En los antiguos manuscritos griegos y latinos dominaba la scriptio continua, o escritura continua: el ojo se deslizaba a lo largo de bloques opacos de letras enfrentadas, organizadas en párrafos uniformes y rectangulares.
La lectura estaba reservada a unos pocos elegidos, y la inmensa mayoría de la población europea era analfabeta. El griego y el latín intentaron utilizar el punto medio durante un tiempo, pero nunca más se volvió a emplear. Como resultado, el texto solo revela su significado cuando se lee en voz alta, arrebatando a su lector un intento de puntuación.
Los inicios de la escritura moderna
No fue hasta el siglo VII cuando los monjes de Irlanda, acostumbrados al alfabeto irlandés antiguo (una forma antigua de la lengua moderna) y con dificultades para descifrar textos latinos, intentaron reformar su ortografía. Empezaron a separar las palabras entre sí utilizando el espacio que hoy conocemos.
Fue también en esta época cuando empezaron a surgir los signos de puntuación, como la coma, que entonces no era más que una barra oblicua, y los inicios del signo de interrogación. Así apareció el signo calderón, una especie de "P" invertida [ ¶ ], que procede de una "C" de dos puntas, como abreviatura de la palabra capitulum, capítulo, y que indica el final de un párrafo.
Sin embargo, su uso se limitaba al mundo celta y anglosajón, ya que no fue hasta el reinado de Carlomagno, a finales del siglo VIII, cuando una reforma de la gramática impuso sus reglas a la escritura.

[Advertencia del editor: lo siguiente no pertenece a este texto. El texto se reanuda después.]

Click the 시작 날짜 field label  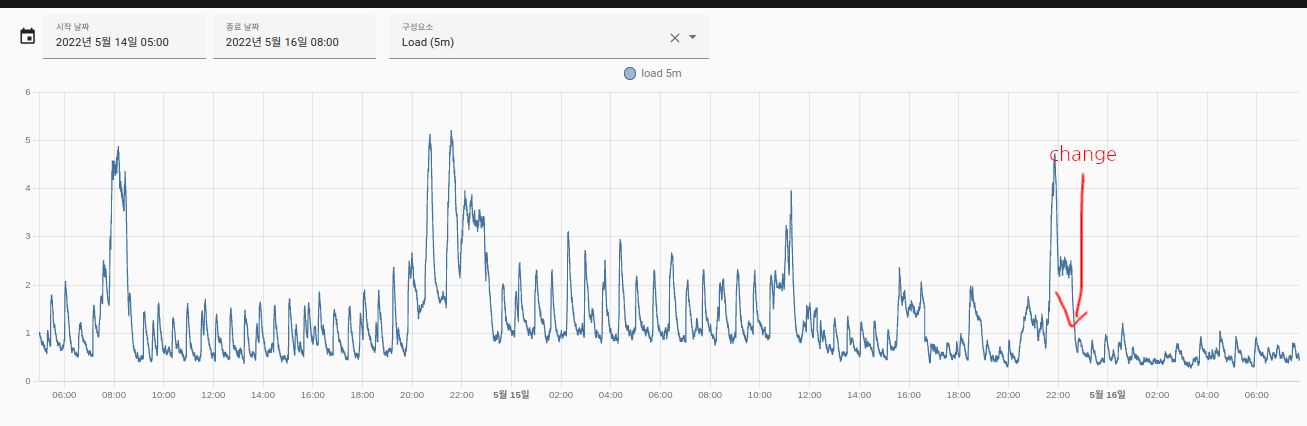click(72, 27)
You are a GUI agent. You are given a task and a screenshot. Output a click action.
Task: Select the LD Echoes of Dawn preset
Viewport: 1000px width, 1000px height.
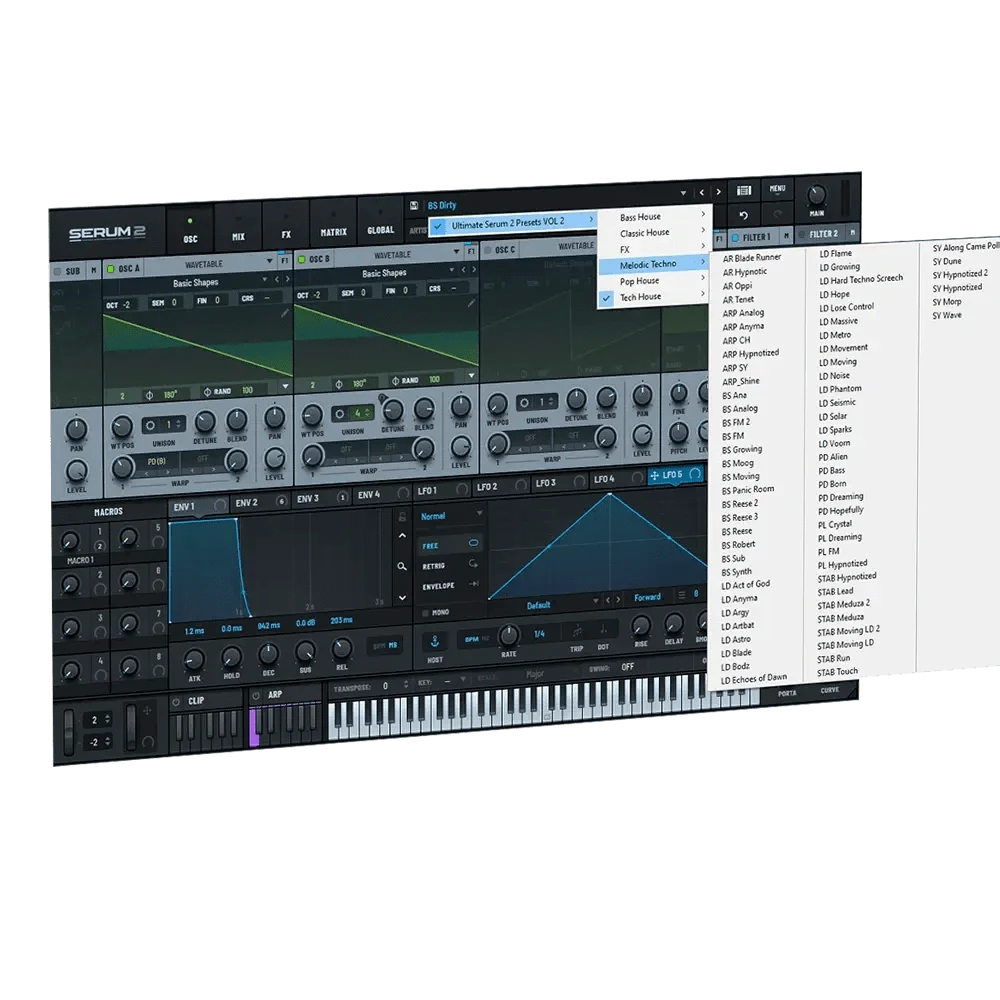(754, 677)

La separación de palabras estaba aún en pañales, y los intervalos entre palabras siguieron siendo aleatorios hasta el siglo XII. Fue entonces cuando las palabras se distinguieron por fin claramente unas de otras para eliminar ambigüedades de interpretación.

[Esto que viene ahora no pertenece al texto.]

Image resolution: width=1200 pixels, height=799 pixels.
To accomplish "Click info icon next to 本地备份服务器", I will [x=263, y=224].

Con el espacio surgió una nueva práctica: la lectura silenciosa, mientras que hasta entonces los textos estaban destinados a ser proclamados. Un rastro lejano de ello se encuentra en las Confesiones de san Agustín, que se asombró al encontrar a Ambrosio de Milán leyendo un texto sin mover los labios: "Cuando leía, sus ojos recorrían la página y su corazón examinaba el sentido, pero su voz permanecía muda y su lengua inmóvil. […] A menudo, cuando íbamos a visitarle, le encontrábamos leyendo en silencio, pues nunca leía en voz alta".

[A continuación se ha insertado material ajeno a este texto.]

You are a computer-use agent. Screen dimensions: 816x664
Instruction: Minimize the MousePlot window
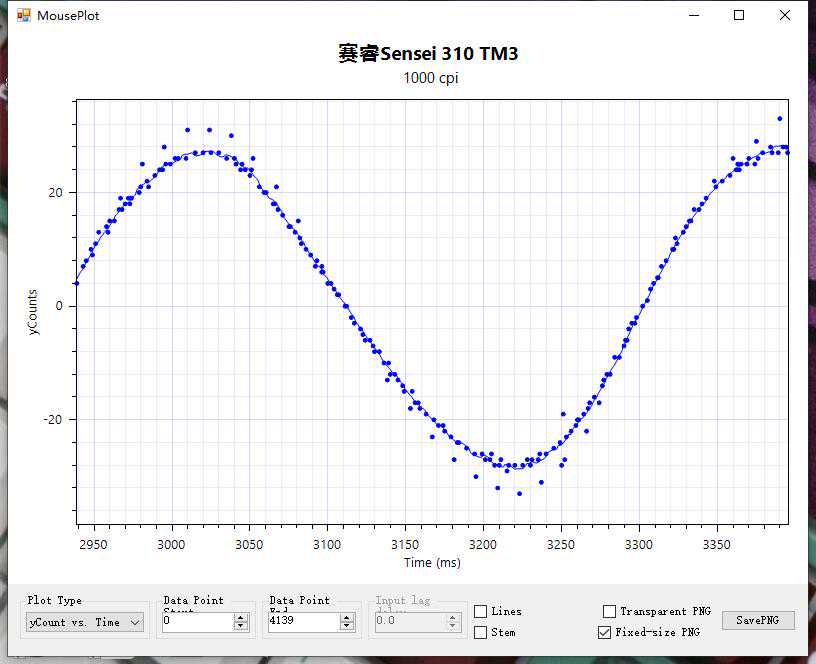point(693,15)
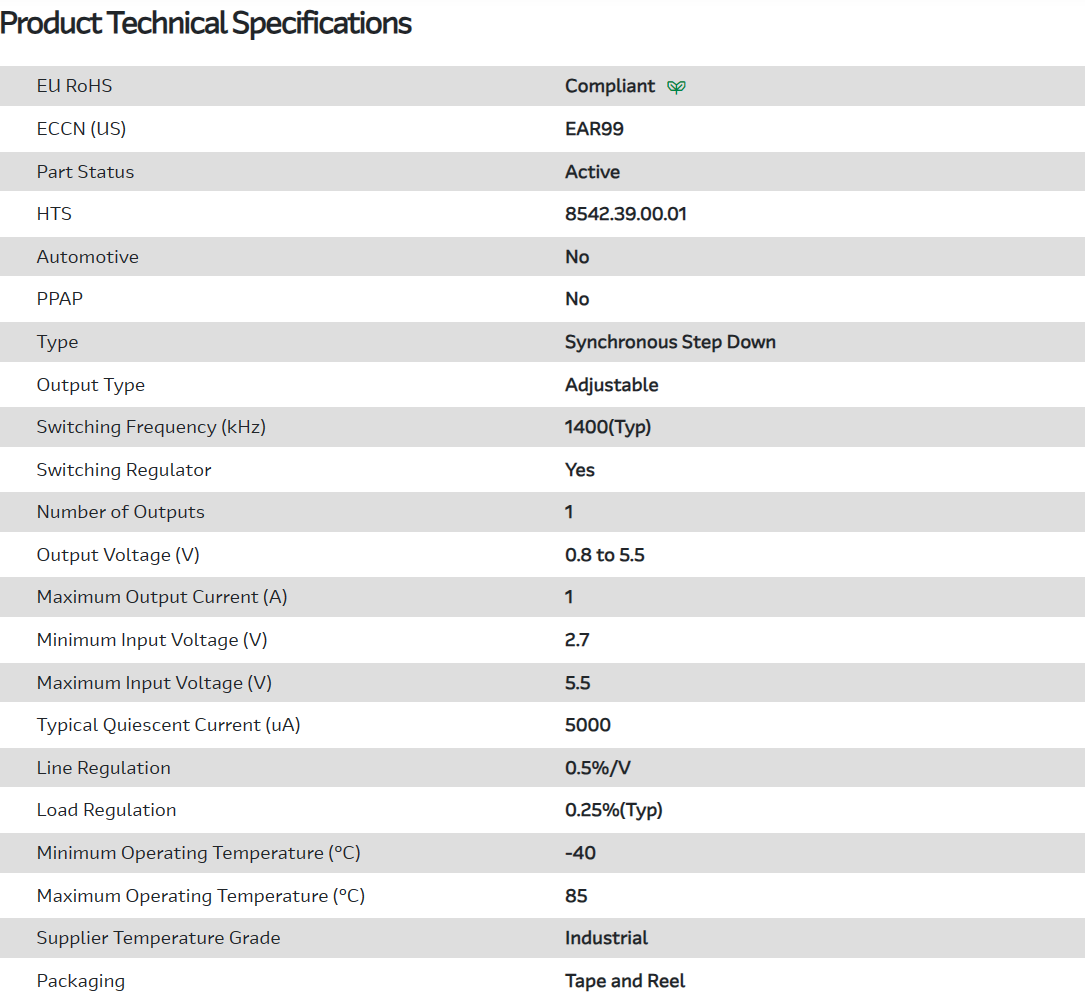1085x999 pixels.
Task: Click the Output Voltage 0.8 to 5.5 value
Action: coord(604,555)
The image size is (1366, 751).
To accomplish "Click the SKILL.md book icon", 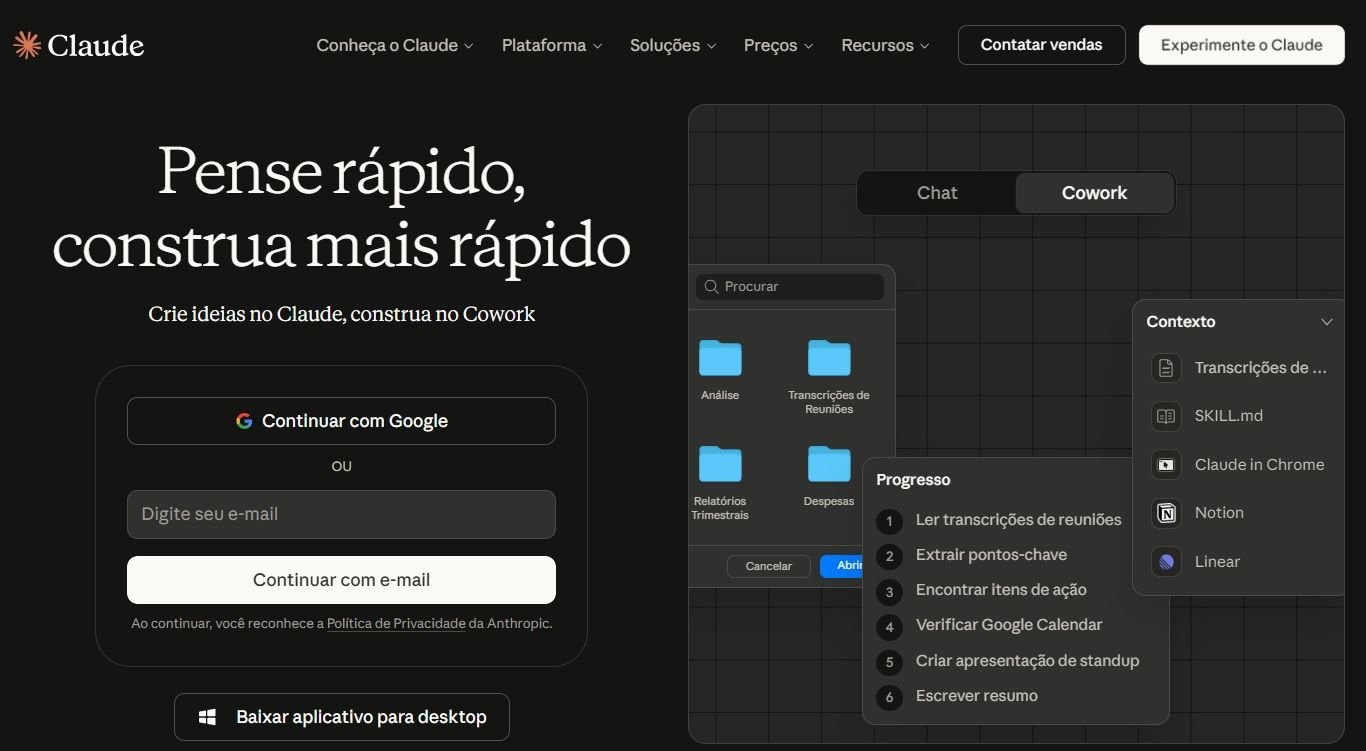I will (x=1166, y=416).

A partir de entonces, la relación con el texto cambió, entrando en la intimidad del "yo": ahora los lectores podían leer por su cuenta, por instrucción y luego por placer, y había nacido la literatura. Catorce siglos después, sonriamos y demos las gracias a esos benditos monjes irlandeses a los que debemos un poco de silencio y de respiro en este mundo.